[Stored items]

══════════

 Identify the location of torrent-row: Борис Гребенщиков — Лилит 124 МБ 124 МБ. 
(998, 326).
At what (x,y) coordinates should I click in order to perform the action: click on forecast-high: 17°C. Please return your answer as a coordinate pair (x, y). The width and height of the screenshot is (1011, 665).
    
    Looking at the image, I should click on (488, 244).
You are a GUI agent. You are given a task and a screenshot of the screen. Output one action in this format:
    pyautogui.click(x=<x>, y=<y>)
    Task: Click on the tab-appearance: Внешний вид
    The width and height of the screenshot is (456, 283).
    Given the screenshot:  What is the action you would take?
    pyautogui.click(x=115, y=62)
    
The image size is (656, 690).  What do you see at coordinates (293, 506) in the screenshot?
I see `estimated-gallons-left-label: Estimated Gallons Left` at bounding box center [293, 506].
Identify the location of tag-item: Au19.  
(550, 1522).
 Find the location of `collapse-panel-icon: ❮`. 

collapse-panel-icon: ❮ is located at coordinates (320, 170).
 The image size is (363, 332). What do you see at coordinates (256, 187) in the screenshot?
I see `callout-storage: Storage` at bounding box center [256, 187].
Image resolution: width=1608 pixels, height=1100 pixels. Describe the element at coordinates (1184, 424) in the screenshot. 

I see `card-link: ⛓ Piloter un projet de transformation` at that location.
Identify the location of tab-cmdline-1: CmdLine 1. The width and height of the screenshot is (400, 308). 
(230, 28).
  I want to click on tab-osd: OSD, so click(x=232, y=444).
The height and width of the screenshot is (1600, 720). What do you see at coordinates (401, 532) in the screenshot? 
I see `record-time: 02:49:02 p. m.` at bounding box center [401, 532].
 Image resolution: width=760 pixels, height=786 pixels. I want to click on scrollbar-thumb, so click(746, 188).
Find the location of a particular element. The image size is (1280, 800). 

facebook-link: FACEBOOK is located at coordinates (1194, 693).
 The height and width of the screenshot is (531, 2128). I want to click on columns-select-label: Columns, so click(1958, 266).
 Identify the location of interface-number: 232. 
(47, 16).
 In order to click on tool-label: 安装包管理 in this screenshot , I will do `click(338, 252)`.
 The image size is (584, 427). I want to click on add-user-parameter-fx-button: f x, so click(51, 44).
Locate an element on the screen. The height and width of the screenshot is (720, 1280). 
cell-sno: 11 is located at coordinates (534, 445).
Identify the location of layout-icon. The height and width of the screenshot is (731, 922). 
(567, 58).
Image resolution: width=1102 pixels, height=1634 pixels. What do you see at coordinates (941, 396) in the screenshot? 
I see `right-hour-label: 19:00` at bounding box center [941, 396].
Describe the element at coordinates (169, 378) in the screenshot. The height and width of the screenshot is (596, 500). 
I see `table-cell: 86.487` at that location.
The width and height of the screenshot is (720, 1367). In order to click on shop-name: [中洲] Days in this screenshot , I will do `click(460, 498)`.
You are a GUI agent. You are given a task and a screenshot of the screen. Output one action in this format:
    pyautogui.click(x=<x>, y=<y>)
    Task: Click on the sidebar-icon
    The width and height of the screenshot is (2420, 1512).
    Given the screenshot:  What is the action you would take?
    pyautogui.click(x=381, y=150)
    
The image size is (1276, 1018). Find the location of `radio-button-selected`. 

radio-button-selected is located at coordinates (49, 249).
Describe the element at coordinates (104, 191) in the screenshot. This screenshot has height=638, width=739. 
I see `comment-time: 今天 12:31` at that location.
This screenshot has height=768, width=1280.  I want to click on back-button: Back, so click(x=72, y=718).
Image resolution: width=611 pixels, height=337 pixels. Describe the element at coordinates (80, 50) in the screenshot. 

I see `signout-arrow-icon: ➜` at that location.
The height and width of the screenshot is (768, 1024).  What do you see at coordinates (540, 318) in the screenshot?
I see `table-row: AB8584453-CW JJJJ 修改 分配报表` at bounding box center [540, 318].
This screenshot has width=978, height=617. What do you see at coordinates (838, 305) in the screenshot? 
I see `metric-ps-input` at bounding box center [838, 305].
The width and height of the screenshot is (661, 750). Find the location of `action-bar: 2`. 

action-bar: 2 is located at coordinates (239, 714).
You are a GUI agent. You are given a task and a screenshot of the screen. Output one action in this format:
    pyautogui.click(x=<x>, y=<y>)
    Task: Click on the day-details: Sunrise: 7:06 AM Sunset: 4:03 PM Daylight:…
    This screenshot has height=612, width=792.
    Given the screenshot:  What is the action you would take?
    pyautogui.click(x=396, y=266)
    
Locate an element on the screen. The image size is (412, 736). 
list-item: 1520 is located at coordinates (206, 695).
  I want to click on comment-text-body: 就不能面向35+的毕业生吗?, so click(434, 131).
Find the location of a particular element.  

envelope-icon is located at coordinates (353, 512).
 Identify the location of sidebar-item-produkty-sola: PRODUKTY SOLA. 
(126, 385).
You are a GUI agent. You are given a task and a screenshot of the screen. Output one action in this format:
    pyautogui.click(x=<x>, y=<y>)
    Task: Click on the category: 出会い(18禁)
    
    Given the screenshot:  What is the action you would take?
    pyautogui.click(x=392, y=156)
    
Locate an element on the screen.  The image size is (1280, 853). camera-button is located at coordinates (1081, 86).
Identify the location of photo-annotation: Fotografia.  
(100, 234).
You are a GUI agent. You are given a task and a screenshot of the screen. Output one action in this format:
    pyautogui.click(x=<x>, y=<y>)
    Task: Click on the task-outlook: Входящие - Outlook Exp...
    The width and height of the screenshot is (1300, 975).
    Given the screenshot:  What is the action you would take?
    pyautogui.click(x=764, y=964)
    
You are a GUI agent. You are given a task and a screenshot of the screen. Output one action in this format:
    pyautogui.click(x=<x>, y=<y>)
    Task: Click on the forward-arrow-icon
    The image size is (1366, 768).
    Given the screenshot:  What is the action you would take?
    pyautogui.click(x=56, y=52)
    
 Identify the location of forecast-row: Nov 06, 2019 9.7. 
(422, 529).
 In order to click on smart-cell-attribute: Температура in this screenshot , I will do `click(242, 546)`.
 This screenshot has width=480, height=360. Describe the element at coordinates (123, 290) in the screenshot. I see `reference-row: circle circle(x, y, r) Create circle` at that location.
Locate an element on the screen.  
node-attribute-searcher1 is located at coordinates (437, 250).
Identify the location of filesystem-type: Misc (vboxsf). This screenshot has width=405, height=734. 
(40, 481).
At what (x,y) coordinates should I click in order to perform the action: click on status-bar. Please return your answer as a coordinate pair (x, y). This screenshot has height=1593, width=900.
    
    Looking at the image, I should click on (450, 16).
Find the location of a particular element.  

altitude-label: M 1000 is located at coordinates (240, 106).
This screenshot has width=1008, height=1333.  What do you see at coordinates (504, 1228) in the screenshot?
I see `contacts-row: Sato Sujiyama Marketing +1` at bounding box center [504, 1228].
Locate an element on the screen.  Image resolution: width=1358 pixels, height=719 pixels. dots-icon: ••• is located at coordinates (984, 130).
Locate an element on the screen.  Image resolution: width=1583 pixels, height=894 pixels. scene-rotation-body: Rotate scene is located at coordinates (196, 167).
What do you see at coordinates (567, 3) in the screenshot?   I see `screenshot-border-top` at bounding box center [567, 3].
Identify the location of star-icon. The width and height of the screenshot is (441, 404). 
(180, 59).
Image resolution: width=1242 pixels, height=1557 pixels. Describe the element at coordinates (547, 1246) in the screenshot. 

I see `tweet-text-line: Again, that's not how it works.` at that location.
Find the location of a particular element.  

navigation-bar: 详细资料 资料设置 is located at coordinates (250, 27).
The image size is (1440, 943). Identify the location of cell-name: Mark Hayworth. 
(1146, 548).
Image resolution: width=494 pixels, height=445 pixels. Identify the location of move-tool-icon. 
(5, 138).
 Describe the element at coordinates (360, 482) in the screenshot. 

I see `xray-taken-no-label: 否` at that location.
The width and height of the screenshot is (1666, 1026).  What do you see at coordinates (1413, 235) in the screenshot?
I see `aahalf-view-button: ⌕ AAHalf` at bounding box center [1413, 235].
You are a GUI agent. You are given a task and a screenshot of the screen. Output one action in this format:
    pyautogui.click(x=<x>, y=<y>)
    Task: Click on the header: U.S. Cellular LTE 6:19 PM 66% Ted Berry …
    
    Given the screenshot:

══════════

Task details> Retype the lines of the listing above, starting with the line containing "Locate an element on the screen. The image" and going on through the line containing "(126, 385).".

Response below>
Locate an element on the screen. The image size is (412, 736). 
list-item: 1520 is located at coordinates (206, 695).
  I want to click on comment-text-body: 就不能面向35+的毕业生吗?, so click(434, 131).
Find the location of a particular element.  

envelope-icon is located at coordinates (353, 512).
 Identify the location of sidebar-item-produkty-sola: PRODUKTY SOLA. 
(126, 385).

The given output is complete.